History
For homeless people in the late eighties, Nashville was a very different place than it is now. We had many of the same soup kitchens and overnight shelters, but there was no long-term, affordable place for a homeless person to call home.
If they didn’t want to listen to the evening sermon in exchange for a cot at the mission or didn’t have the money for a pay-by-the-night motel room, they found whatever warm place they could and hunkered down for the night. During the day they wandered the streets—infuriating downtown business owners by their mere presence and scaring their would-be customers. Something had to change, and an agency called the Council of Community Services got the ball rolling.
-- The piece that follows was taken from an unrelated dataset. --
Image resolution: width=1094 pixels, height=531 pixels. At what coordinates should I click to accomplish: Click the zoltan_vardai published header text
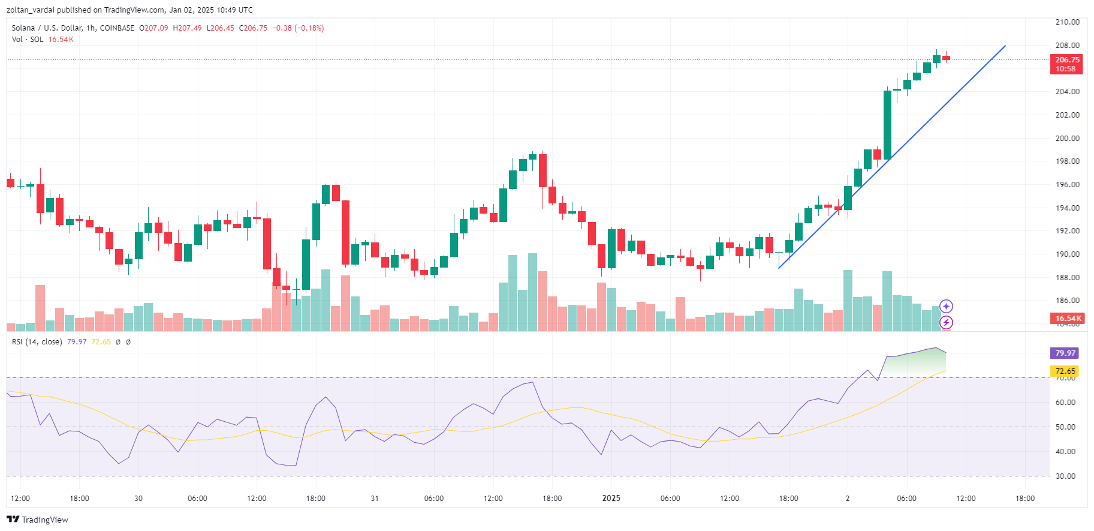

The Council of Community Services (CCS) acted much like the United Way--looking for gaps in critical services and then working to fill them. The CCS' Executive Director at the time was Rusty Lawrence. Rusty, a former Peace Corps volunteer and Vanderbilt graduate, knew that the homeless problem wouldn’t be solved by building more shelters or passing panhandling laws. In the late eighties, that need was permanent, affordable housing for the homeless, and the CCS went to work.
They found a place on Murfreesboro Road called the Mercury Motel. In its heyday, it had been a family motel that had been known to host a country music star or two. Now, however, drug dealers and prostitutes wandered its vast parking lot and its 173 rooms would have to be gutted. While most people saw an eyesore, the staff of the CCS envisioned a safe place for the people no one else seemed to want.
They wrote a $3,000,000 grant to HUD to get the rent subsidized, but they still needed $1,500,000 to purchase and renovate the project. Without a loan, the project wouldn’t happen. So Rusty did the only thing he knew to do—he started talking to loan officers. One by one, they shook their heads and said they couldn’t help him. The numbers just wouldn’t work.
What the loan officers didn’t know was that Rusty and the CCS had a friend—a prominent local businessman by the name of Ed Stohlman. Ed was telling the bank presidents that they had to make this deal happen because it was the right thing to do. And the strange thing was, it worked. The bank presidents leaned on their loan officers, and nine local banks came together to finance what would become Mercury Courts.
And then the CCS learned about NIMBY—Not in My Back Yard. Making the Mercury Motel into permanent housing meant that the zoning would have to be changed—something that could only be done if the area’s councilman approved it. Despite neighborhood opposition and their fear that the new owner could somehow make the property worse, the councilman—Charles French—approved the change. Councilman French had seen the need for the type of housing CCS was trying to develop, and he lost his council seat over it.
After extensive renovations, Mercury Courts opened its doors in 1992. Local churches and businesses sponsored rooms, and interior decorators painted and carpeted many of them. Over time, Rusty and the staff of the CCS learned the ins and outs of managing affordable rental housing. The CCS spun off a division called CCS Housing, and it became Urban Housing Solutions. We’ve added 27 other properties to our portfolio, and we’re able to offer special housing programs for people in recovery from drug and alcohol addiction, those living with HIV/AIDS, the mentally ill, and the chronically homeless. Today, Mercury Courts houses over 150 formerly homeless men and women. And the councilman who lost his re-election? He still serves on our board of directors.